Work instructions:
Your answer must be the lines from the start of the records through the line with "You are a computer-use agent.", exactly as written, without the pictures.

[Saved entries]

--------------------------------

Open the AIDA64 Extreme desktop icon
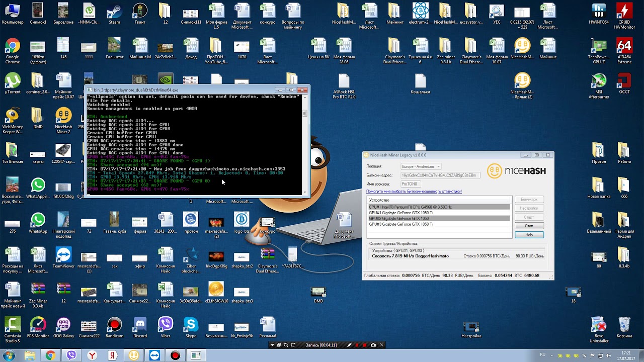Image resolution: width=644 pixels, height=362 pixels. click(624, 46)
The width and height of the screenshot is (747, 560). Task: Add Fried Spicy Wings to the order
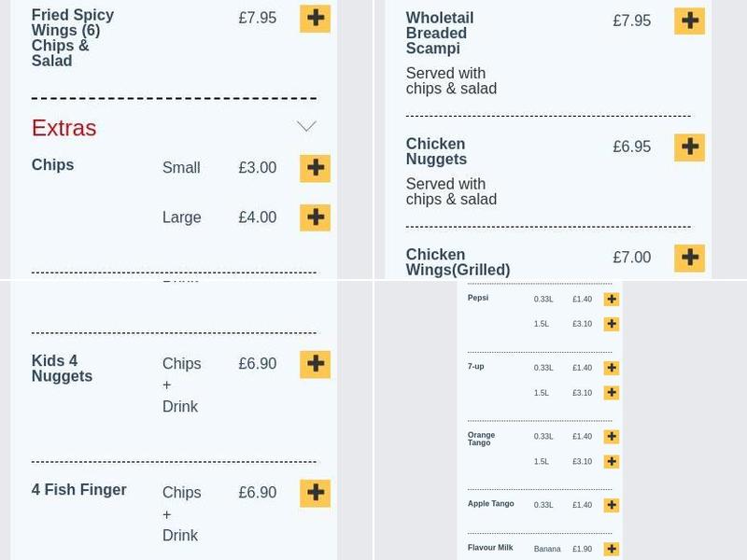(x=315, y=19)
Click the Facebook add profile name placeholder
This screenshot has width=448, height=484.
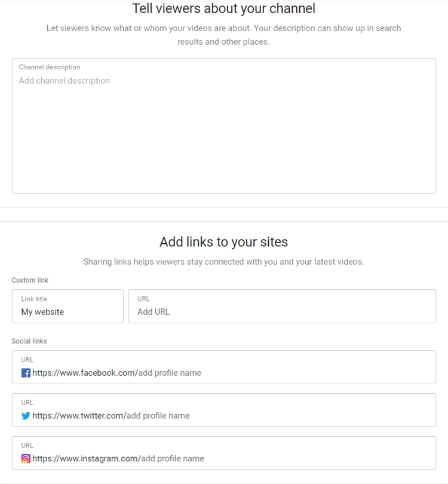170,373
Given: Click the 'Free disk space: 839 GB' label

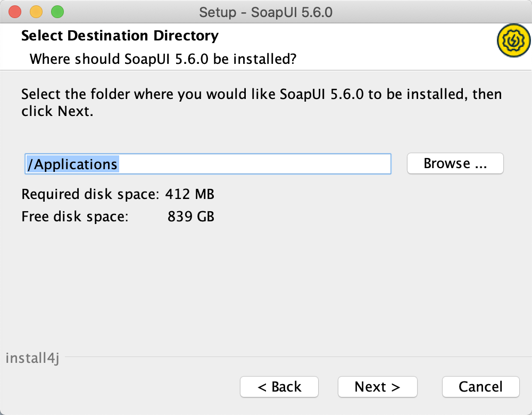Looking at the screenshot, I should click(117, 217).
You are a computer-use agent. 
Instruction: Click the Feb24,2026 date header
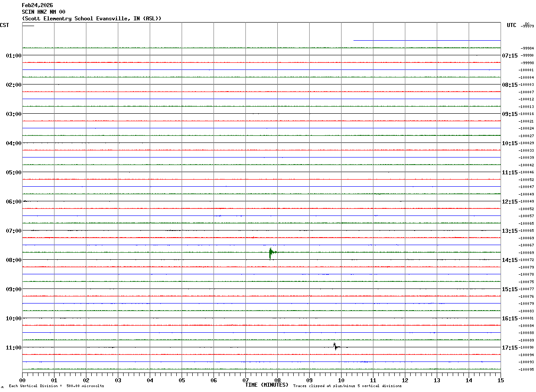(x=37, y=5)
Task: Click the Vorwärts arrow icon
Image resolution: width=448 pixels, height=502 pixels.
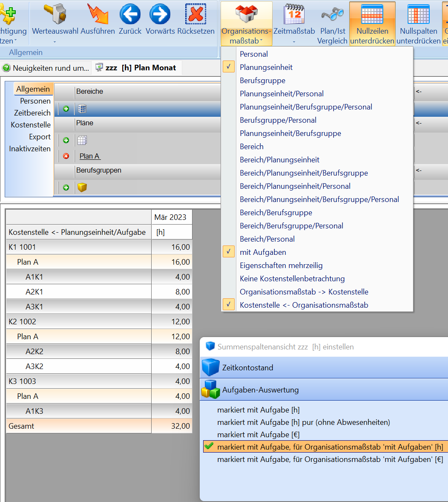Action: pos(160,15)
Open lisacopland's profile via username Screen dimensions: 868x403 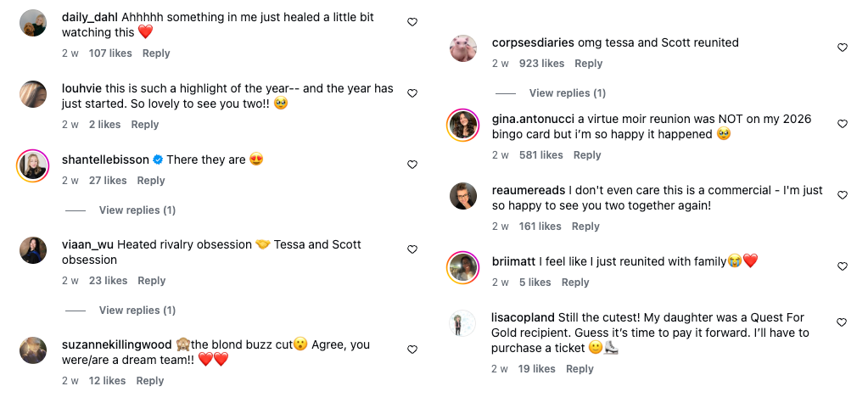[524, 317]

--------------------------------

Task output:
Open the AIDA64 Extreme desktop icon
Image resolution: width=644 pixels, height=362 pixels. click(624, 46)
The width and height of the screenshot is (747, 560). Task: Add Fried Spicy Wings to the order
(x=315, y=19)
Click the Facebook add profile name placeholder
This screenshot has width=448, height=484.
170,373
Given: Click the 'Free disk space: 839 GB' label

Looking at the screenshot, I should click(117, 217).
You are a computer-use agent. 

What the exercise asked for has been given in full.